Problem to solve:
Turn the material, from its beginning through the line containing "tap(1308, 298)" (both ends included), into a Markdown table with the columns Row and Line, numbering each row and skipping blank lines. Leave the pictures out.

Records:
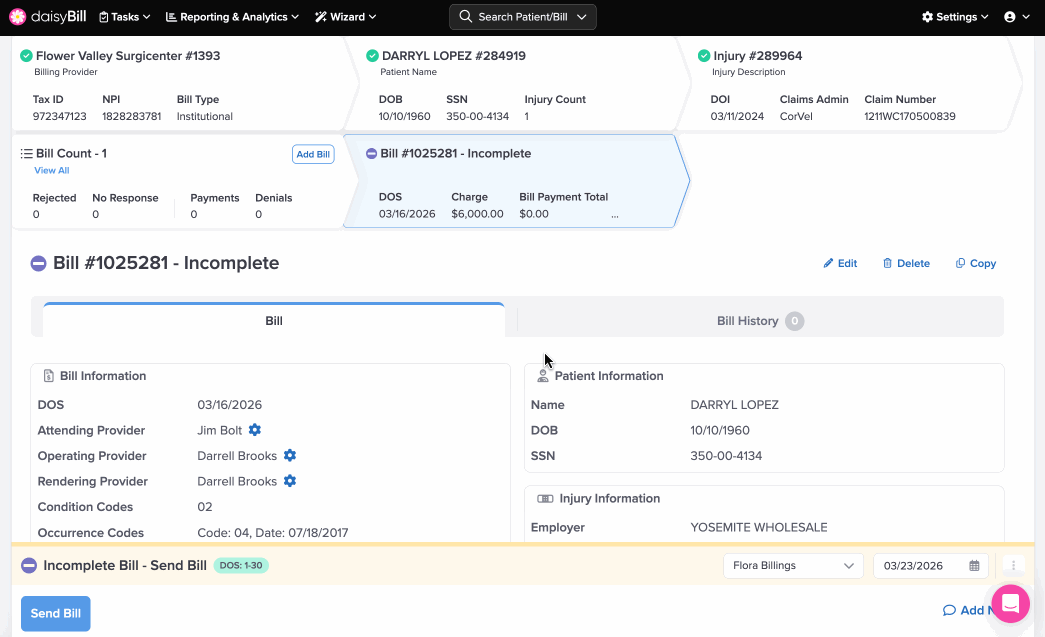Click gear icon next to Jim Bolt
1045x637 pixels.
click(255, 430)
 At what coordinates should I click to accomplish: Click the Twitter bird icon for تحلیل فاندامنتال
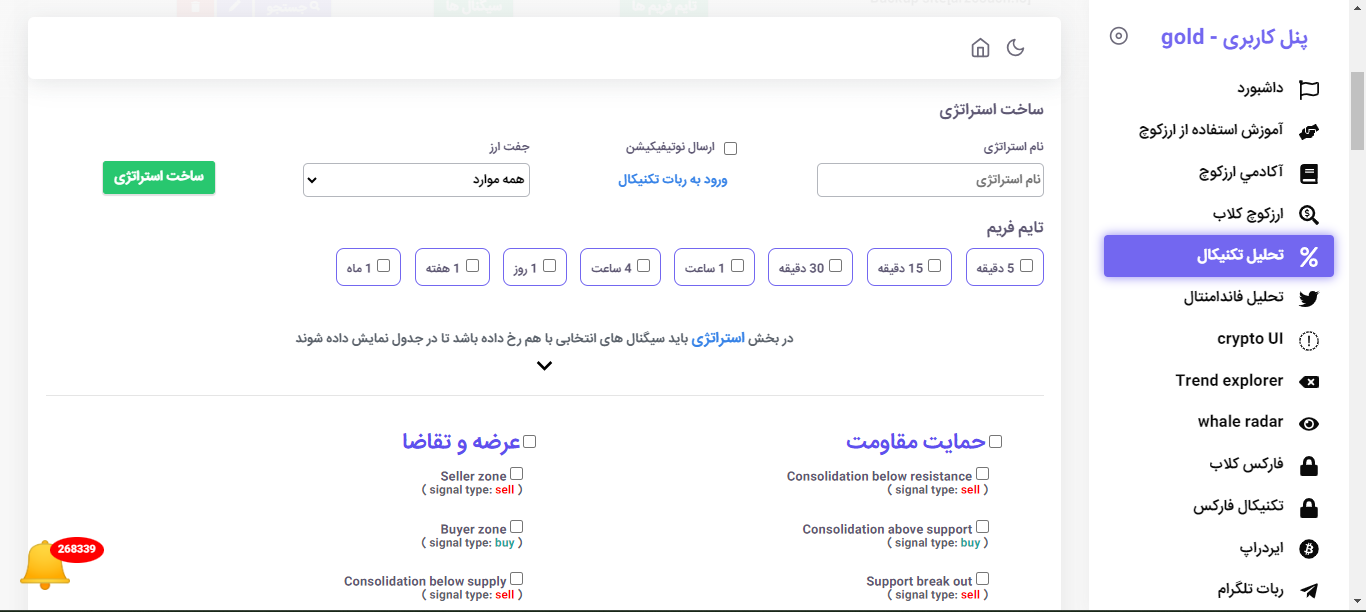tap(1308, 298)
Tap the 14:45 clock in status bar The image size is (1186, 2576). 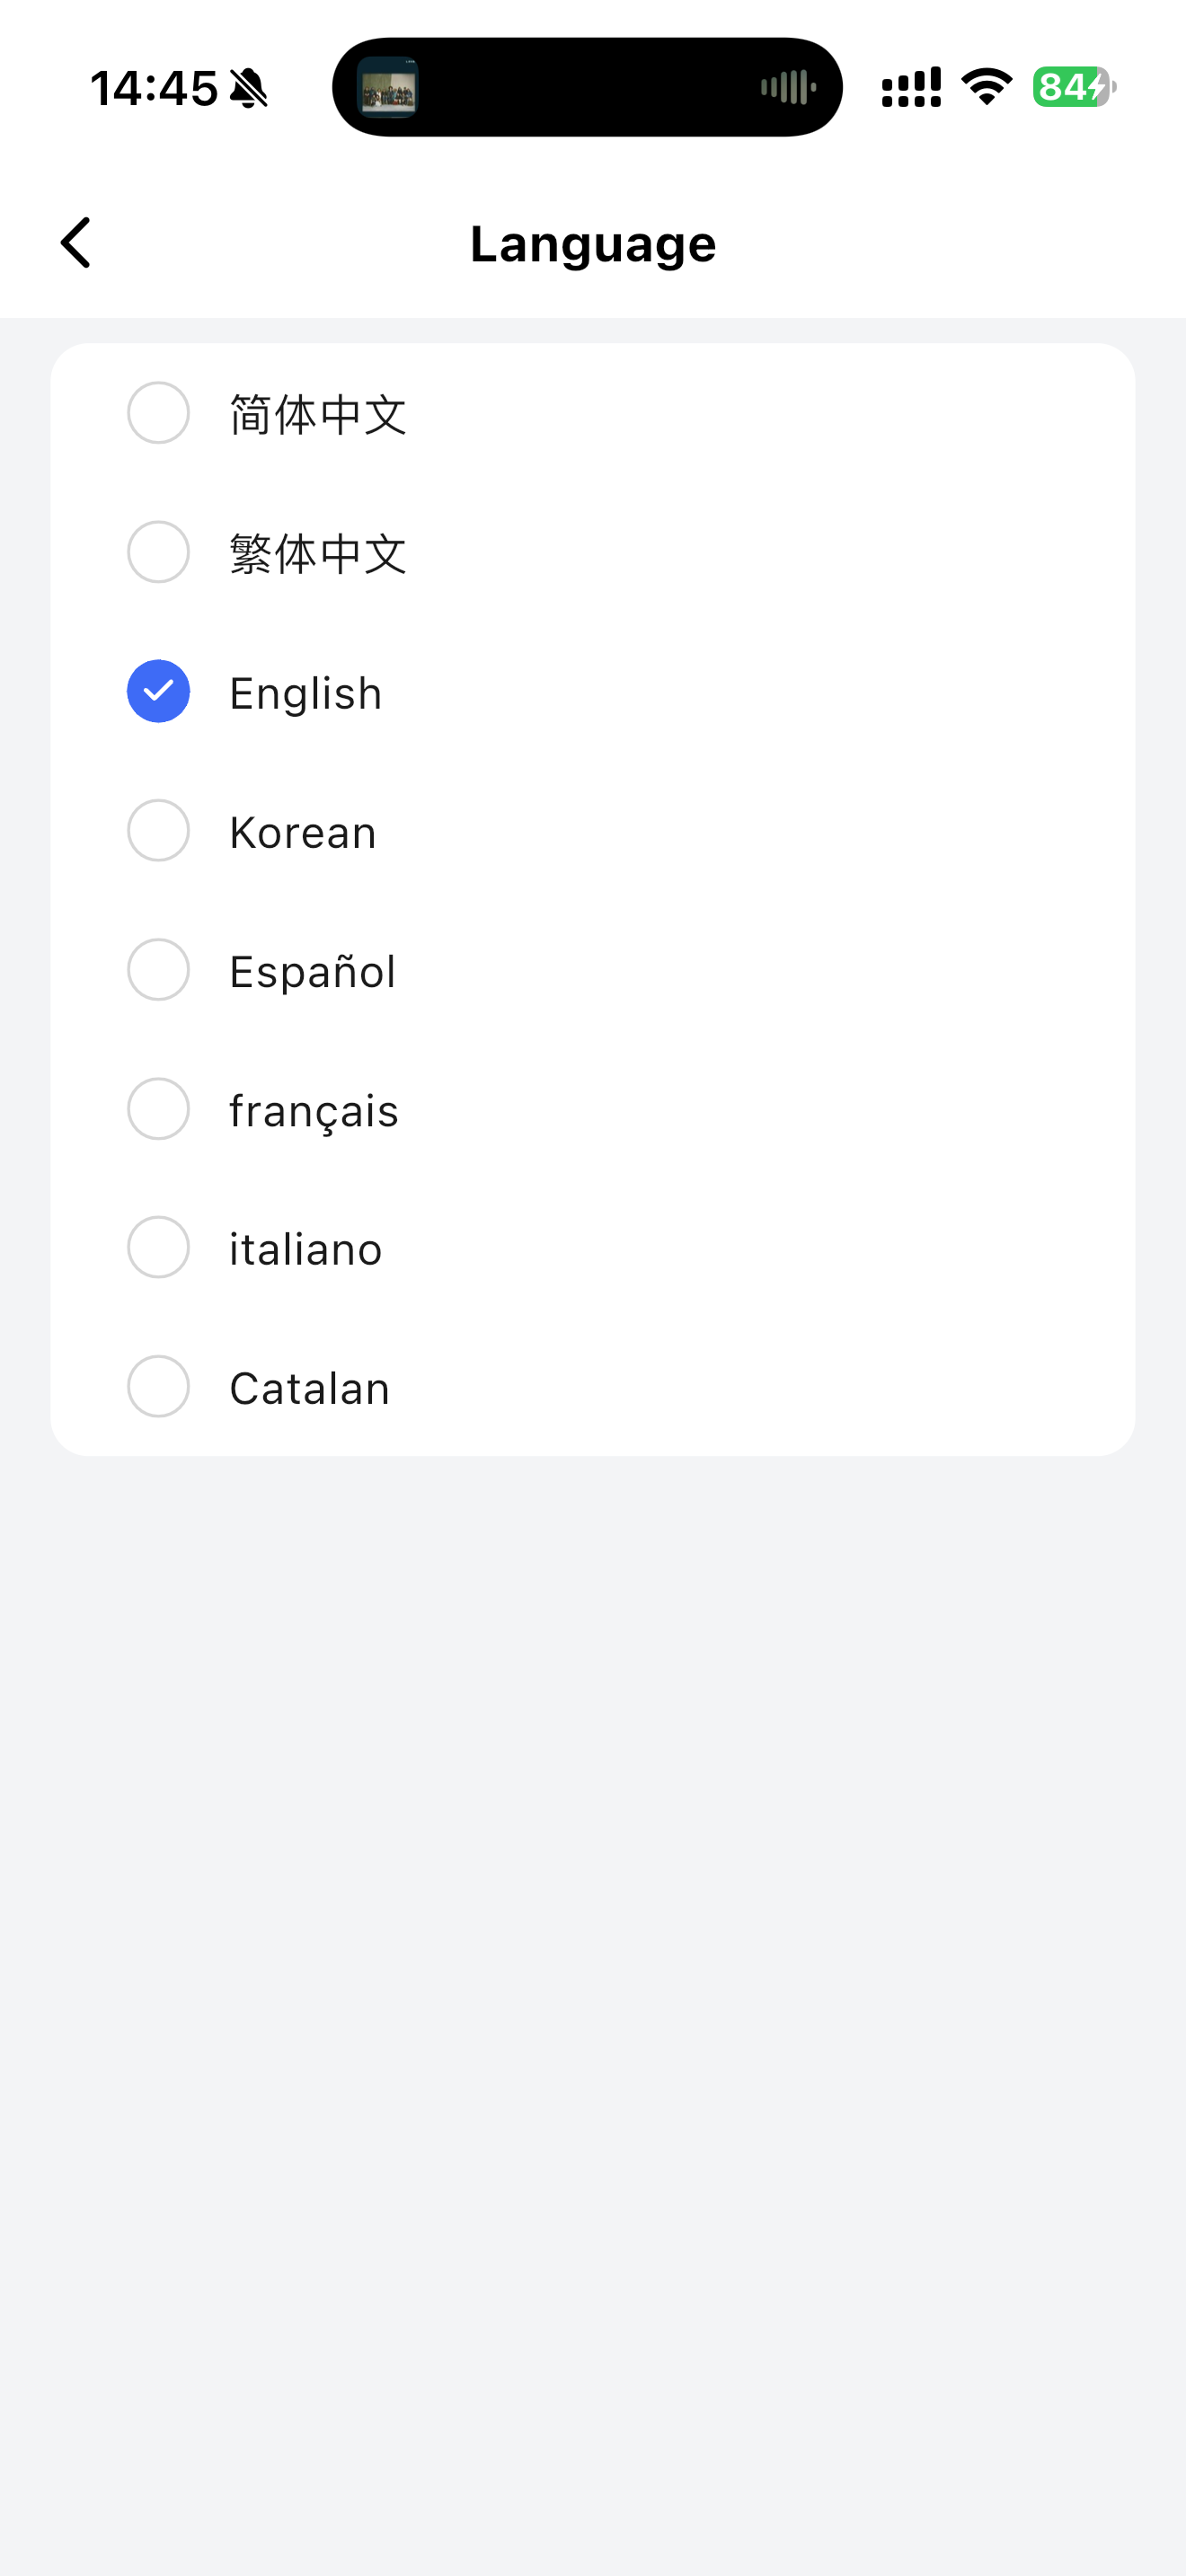click(x=154, y=88)
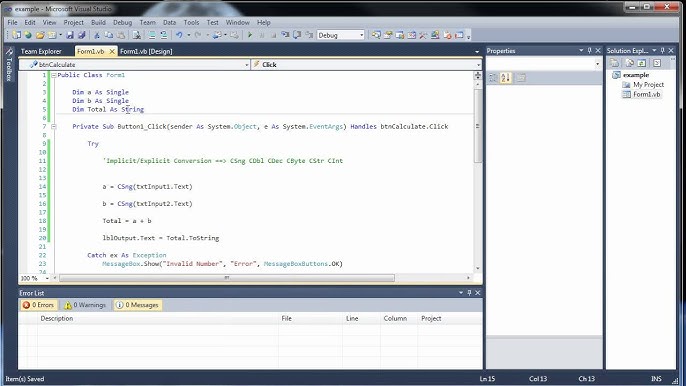686x386 pixels.
Task: Toggle the 0 Warnings filter
Action: pyautogui.click(x=85, y=305)
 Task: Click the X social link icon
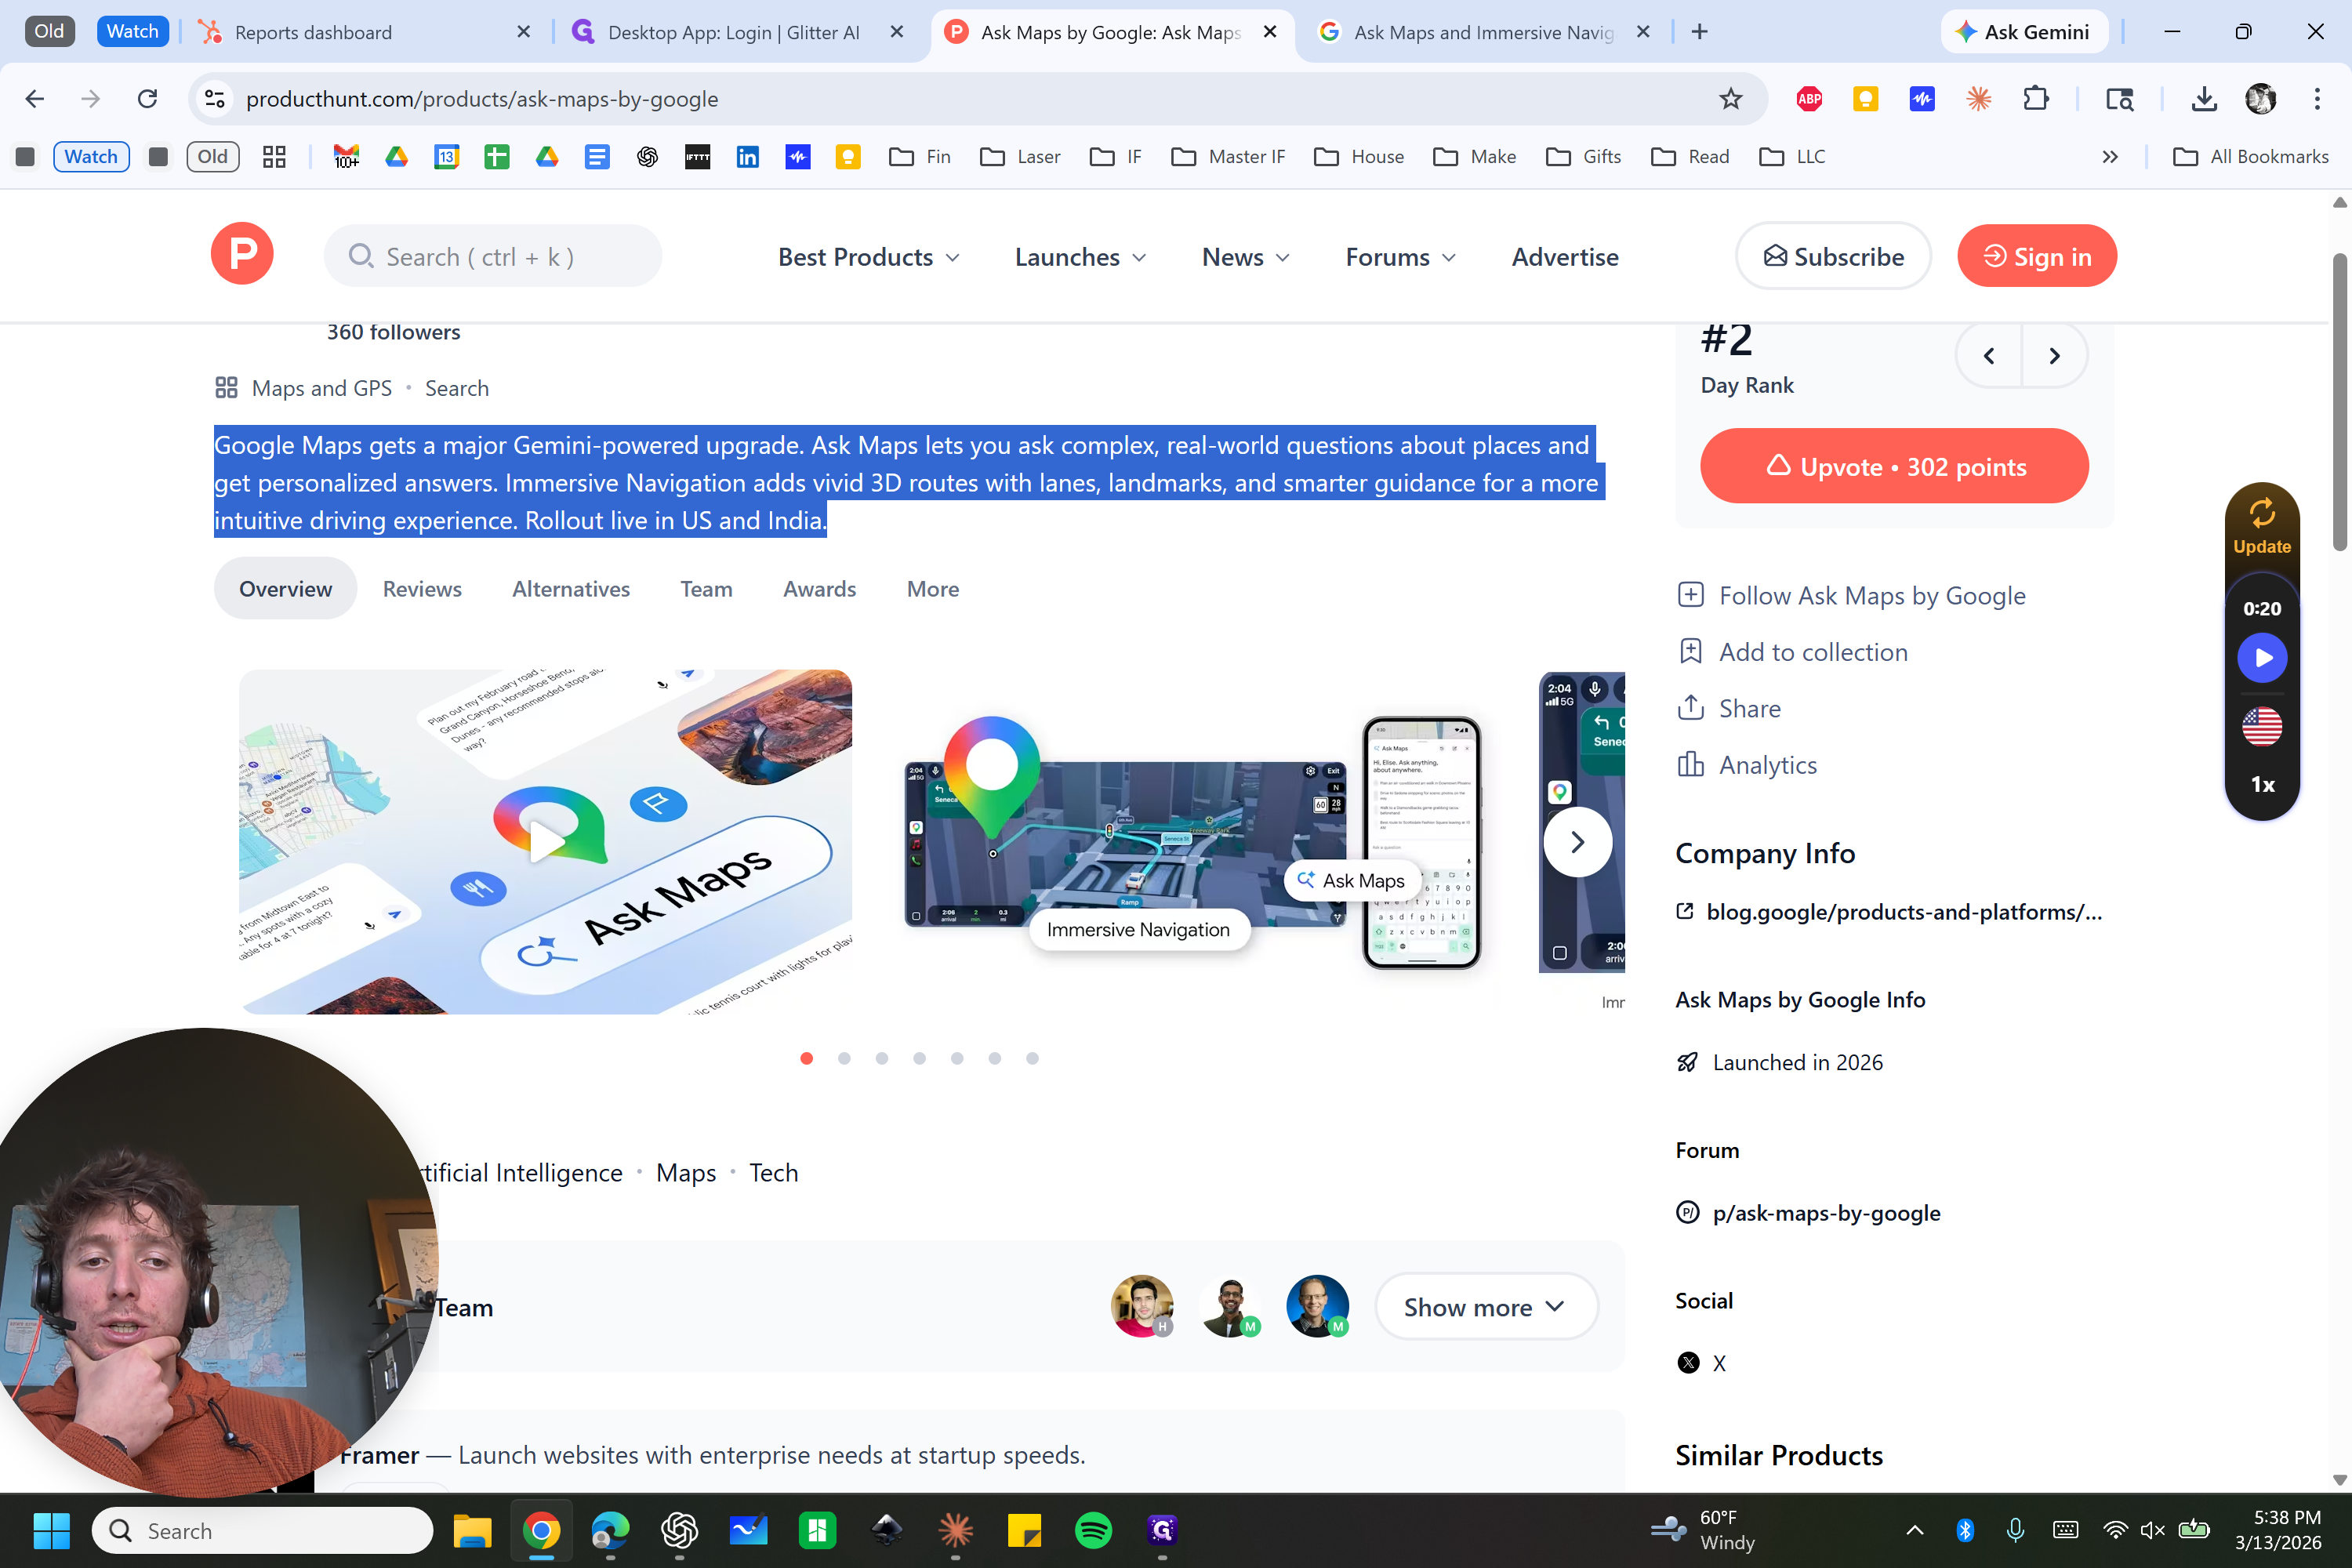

Exercise answer:
| Row | Line |
|---|---|
| 1 | Click gear icon next to Jim Bolt |
| 2 | 1045x637 pixels. |
| 3 | click(255, 430) |
| 4 |  At what coordinates should I click to accomplish: Click the Twitter bird icon for تحلیل فاندامنتال |
| 5 | tap(1308, 298) |